Doce personas murieron y al menos 31 resultaron heridas en ataques a tiros en la base del Ejército estadounidense en Fort Hood, Texas, informaron voceros de esa fuerza militar.
El teniente coronel Nathan Banks, vocero del Ejército en el Pentágono, en Washington, dijo que el primer incidente estalló a la 1.30 de la tarde en un centro de procesamiento de personal en la enorme base militar. El segundo fue en una sala de teatro.
Los disparos dejaron varios muertos y heridos y uno de los autores fue detenido, mientras que el otro está prófugo, dijo el ejército estadounidense.
El vocero dijo que era demasiado temprano como para especular sobre si se trató de soldados estresados por la guerra.
“No sabemos cuál fue el motivo del ataque pero está bajo investigación. De momento estamos terminando de interrogar a los testigos porque queremos evacuar la base y mandar a la gente a sus casas”, manifestó el general Bob Cone en una conferencia de prensa.

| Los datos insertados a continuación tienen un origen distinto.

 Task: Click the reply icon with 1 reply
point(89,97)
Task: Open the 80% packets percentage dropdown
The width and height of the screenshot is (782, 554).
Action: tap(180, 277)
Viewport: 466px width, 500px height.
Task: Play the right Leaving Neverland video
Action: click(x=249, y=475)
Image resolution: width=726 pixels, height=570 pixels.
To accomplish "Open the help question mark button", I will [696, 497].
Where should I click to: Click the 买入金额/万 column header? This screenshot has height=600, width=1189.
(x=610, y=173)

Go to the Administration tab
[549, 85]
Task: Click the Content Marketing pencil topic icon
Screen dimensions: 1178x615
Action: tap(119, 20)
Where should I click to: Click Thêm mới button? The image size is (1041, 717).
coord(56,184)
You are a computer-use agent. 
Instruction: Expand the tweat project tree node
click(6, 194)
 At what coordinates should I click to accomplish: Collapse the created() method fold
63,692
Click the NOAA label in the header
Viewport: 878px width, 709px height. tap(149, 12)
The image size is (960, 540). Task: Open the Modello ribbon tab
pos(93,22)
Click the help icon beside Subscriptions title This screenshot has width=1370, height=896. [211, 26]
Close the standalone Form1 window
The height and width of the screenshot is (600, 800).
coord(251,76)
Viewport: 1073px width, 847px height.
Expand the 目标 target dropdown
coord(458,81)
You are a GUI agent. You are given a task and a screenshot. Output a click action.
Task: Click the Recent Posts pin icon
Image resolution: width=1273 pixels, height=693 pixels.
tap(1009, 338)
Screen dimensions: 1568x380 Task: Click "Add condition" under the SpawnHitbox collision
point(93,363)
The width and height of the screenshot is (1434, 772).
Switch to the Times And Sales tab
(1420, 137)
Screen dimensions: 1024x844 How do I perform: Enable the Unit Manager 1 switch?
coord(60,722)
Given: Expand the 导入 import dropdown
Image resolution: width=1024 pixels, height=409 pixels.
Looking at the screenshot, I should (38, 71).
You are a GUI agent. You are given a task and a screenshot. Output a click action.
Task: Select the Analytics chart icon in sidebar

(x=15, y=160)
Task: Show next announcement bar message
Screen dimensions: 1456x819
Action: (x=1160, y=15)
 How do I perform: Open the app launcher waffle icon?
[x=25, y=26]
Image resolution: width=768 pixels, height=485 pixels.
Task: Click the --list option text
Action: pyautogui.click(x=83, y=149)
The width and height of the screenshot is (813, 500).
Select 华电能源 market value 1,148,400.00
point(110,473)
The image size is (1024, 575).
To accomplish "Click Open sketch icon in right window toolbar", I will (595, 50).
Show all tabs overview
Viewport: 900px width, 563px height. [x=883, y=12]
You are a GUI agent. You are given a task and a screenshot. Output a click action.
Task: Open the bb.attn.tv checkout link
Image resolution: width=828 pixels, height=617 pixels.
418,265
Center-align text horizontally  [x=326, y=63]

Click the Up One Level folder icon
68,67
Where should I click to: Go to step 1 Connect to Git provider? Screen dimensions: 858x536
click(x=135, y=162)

Fort Hood es la base norteamericana más grande del mundo. Acoge a unos 65.000 soldados, muchos de ellos sufren de estrés y síndrome postraumático tras haber estado destinado en Afganistán e Irak
El Barack Obama ha sido informado sobre los tiroteos, y la Casa Blanca sigue de cerca la situación. La base se encuentra actualmente paralizada
“Nuestro personal militar han sacrificado tanto al servicio de nuestro país, y me repugna que los hombres y mujeres de Fort Hood hayan sido víctimas de esta violencia sin sentido, al azar”, dijo el senador de Texas Kay Bailey Hutchison.